Pour ne pas me répéter ici, permettez, Monsieur le Duc, que je vous renvoye à la cinquieme partie de l’Héloïse, Lettre dixieme. Vous y trouverez un recueil de maximes qui me paroissent fondamentales, pour donner dans une maison grande ou petite du ressort à l’autorité ; du reste je conviens de la difficulté de l’exécution, parce que, de tous les ordres d’hommes imaginables, celui des valets laisse le moins de prise pour le mener où l’on veut. Mais tous les raisonnemens du monde ne seront pas qu’une chose ne soit pas ce qu’elle est, que ce qui n’y est pas s’y trouve, que des valets ne soient pas des valets.

Le train d’un grand Seigneur est susceptible de plus & de moins, sans cesser d’être convenable. Je pars de-là pour établir ma premiere maxime.

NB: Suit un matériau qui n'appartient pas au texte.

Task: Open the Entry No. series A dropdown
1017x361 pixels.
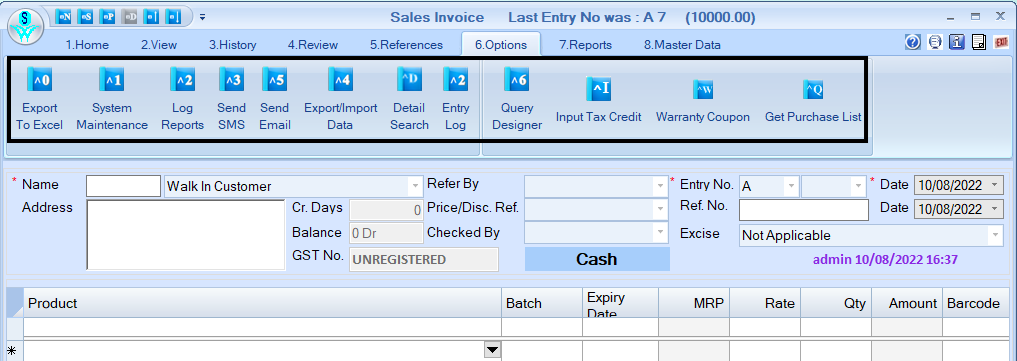Action: click(791, 186)
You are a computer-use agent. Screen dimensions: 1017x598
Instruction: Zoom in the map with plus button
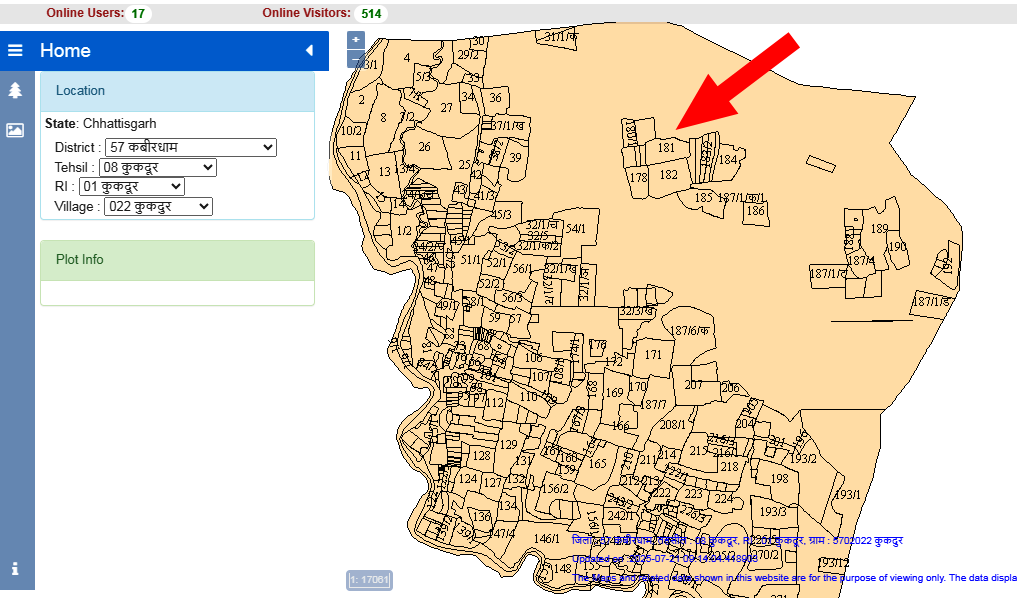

1. Réduisez votre suite au moindre nombre de gens qu’il soit possible ; vous aurez moins d’ennemis, & vous en serez mieux servi. S’il y a dans votre maison un seul homme qui n’y soit pas nécessaire, il y est nuisible ; soyez-en sûr.

2. Mettez du choix dans ceux que vous garderez, & préférez de beaucoup un service exact à un service agréable. Ces gens qui applanissent tout devant leur maître, sont tous ces fripons. Sur-tout point de dissipateur.

3. Soumettez-les à la regle en toute chose, même au travail ce qu’ils seront dût-il n’être bon à rien.